■ Problema posto A ■
Riporta, nell'ordine in cui compaiono, le parole iniziali di ciascun paragrafo del brano sul caso UBI che contiene il nome «Banca d'Italia».
■ Problema posto B ■
Prosegui il brano sul caso UBI a partire dalla sua ultima frase.

■ Testo citato ■
_ _ _
Ritiene quindi in Tribunale, sulla base di tali presupposti, che se dall’omessa comunicazione di un patto parasociale deriva un evento di ostacolo, il reato di cui all’art. 2638, c. 2, c.c. potrà dirsi integrato; è quindi escluso che tale omissione possa essere sanzionata solo nel dominio amministrativo, ben potendo invece tali condotte, ove capaci di generare ostacoli rilevanti, avere rilievo penale.
Orbene, dalle risultanze processuali si evince che la Banca d’Italia mai aveva chiesto ad UBI, nell’ambito dell’intervento di vigilanza del 2009 volto a modificare l’art. 49 dello Statuto sociale, di abbandonare il principio di pariteticità organizzato sul sistema delle derivazioni, con la conseguenza che gli imputati non avrebbero avuto la necessità di realizzare una modifica dello statuto solo fittiziamente aderente alle indicazioni dell’organo di vigilanza.
Il vero punto su cui il Tribunale ritiene di doversi focalizzare è invece verificare se nel processo di adeguamento delle regole societarie di UBI alle disposizioni di vigilanza, si fossero o meno registrate quelle azioni di inquinamento del patrimonio conoscitivo di Banca d’Italia e della Consob.
L’intervento sul futuro regolamento del Comitato Nomine richiesto dalla Banca d’Italia alla luce della modifica statutaria del 2009 avrebbe dovuto riguardare il rilievo societario accordato ad ABLP e non già, come invece la pubblica Accusa ha ritenuto di ricavare dalla lettura delle risultanze processuali, il tema della pariteticità e delle derivazioni.
Appare evidente, prosegue il Tribunale, che il sistema di governo di UBI non solo rimase saldamente ancorato al principio di pariteticità tra le derivazioni, ma altresì come il suddetto principio risultò espresso in misura se possibile ancora più marcata rispetto al testo originario del regolamento in ragione del fatto che, sul piano formale venne superato il sistema dei due sottocomitati in favore di un modello collegiale.
Del resto, se davvero si fosse voluto occultare la pariteticità per il tramite di un patto parasociale celato, non avrebbe avuto senso alcuno confermarne la vigenza nel testo del regolamento del Comitato Nomine, cioè in un atto societario di pronto reperimento per qualsiasi Autorità pubblica, ivi compresa la Banca d’Italia e la Consob.
Ciò che, in definitiva, si contesta in punto di fatto è che l’accordo parasociale tra i due enti associativi avrebbe alimentato un governo di fatto della banca del tutto difforme di quello disciplinato dalle fonti societarie per il tramite dell’eterodirezione offerta dagli organi della Banca.
Il Collegio rileva anzitutto come, alla luce del tenore letterale dell’imputazione, la cornice giuridica entro cui incastonare il patto oggetto di contestazione non sia quella di un sindacato di voto quanto, piuttosto, quella offerta dalla figura dei c.d. sindacati di gestione, cioè quella tipologia di accordi tra soci che hanno lo scopo di realizzare un’influenza dominante su una società.
_ _ _
[Estratto del dataset]
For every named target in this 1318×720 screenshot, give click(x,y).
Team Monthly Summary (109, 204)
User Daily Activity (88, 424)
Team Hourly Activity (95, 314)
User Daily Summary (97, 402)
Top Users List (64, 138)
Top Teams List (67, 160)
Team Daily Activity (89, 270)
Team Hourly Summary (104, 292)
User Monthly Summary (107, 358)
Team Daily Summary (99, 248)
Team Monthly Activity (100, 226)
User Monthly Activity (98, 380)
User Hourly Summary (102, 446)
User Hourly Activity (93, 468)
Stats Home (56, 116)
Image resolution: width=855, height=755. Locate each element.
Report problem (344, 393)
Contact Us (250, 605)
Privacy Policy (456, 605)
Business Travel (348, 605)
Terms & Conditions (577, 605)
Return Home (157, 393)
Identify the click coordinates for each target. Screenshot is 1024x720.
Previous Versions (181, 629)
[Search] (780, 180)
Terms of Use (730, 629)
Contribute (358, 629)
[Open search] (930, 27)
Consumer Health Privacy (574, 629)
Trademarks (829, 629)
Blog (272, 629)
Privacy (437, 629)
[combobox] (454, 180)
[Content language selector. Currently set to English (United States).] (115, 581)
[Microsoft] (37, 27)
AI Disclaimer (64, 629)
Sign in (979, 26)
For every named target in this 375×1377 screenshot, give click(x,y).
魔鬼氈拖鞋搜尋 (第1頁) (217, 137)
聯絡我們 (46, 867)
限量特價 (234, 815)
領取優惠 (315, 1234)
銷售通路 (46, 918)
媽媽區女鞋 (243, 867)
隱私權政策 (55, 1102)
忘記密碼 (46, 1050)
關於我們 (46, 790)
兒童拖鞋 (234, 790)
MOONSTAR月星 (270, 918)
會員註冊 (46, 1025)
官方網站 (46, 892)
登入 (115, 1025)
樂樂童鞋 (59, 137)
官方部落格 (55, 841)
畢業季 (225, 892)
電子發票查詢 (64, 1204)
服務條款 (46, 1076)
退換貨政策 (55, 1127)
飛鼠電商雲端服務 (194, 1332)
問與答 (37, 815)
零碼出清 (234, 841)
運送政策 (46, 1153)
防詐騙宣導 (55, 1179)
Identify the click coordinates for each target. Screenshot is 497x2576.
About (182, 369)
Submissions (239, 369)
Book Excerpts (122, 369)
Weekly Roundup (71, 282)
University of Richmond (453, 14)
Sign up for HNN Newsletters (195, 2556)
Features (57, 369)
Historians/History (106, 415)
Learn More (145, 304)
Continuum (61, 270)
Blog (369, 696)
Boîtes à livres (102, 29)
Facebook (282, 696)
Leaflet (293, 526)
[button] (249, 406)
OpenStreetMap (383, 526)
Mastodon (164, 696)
_ _ _
■ Risposta finale A ■
1. «Orbene, dalle risultanze processuali»
2. «Il vero punto su cui il Tribunale»
3. «L'intervento sul futuro regolamento del Comitato Nomine»
4. «Del resto, se davvero si fosse voluto»

■ Risposta finale B ■
La prova di tale accordo si dovrebbe ricavare, in via inferenziale, dai comportamenti assunti dagli imputati in relazione a due classi di condotte: influenza gestoria e il processo di individuazione delle nomine alle cariche di vertice dell’istituto di credito.
Tuttavia la stessa ABPL, del tutto consapevole della particolare incidenza della sua azione associativa sul versante delle nomine di UBI, assolse agli adempimenti informativi previsti dall’art.122 TUF, pur non ritenendo il proprio statuto suscettibile di configurare un patto parasociale.
In definitiva, il Collegio non ha ravvisato alcun percorso probatorio suscettibile di condurre alla prova dell’esistenza di un patto parasociale tra le due associazioni, la cui omessa comunicazione avrebbe potuto ostacolare, nel corso del tempo, le funzioni proprie delle Autorità di Vigilanza.
Di particolare interesse, ai fini della trattazione, risulta anche il capo F) (artt. 81 cpv, 110 c.p. e 2636 c.c.).
La ratio della disposizione di cui all’art. 2636 c.c. è quella di garantire, nel più generale quadro del corretto funzionamento degli organi societari, la trasparenza e la regolarità del processo formativo della volontà dell’assemblea che, oltre a dover essere frutto di libero consenso, deve essere effettuato nel rispetto della legge e dello statuto.
Dalla collocazione sistematica della disposizione e dal suo stesso tenore letterale, si evince infatti che è la tutela dell’organo assembleare e, più in generale, la formazione della volontà di quest’ultimo attraverso un suo regolare funzionamento.
L’art. 2636 c.c. presidia dunque un interesse di natura superindividuale e istituzionale, che vede nell’organo assembleare, che esercita poteri di indirizzo e di intervento sulla gestione sociale, il luogo in cui si concentrano e mediano le diverse e contrapposte posizioni in ragione dell’interesse della società.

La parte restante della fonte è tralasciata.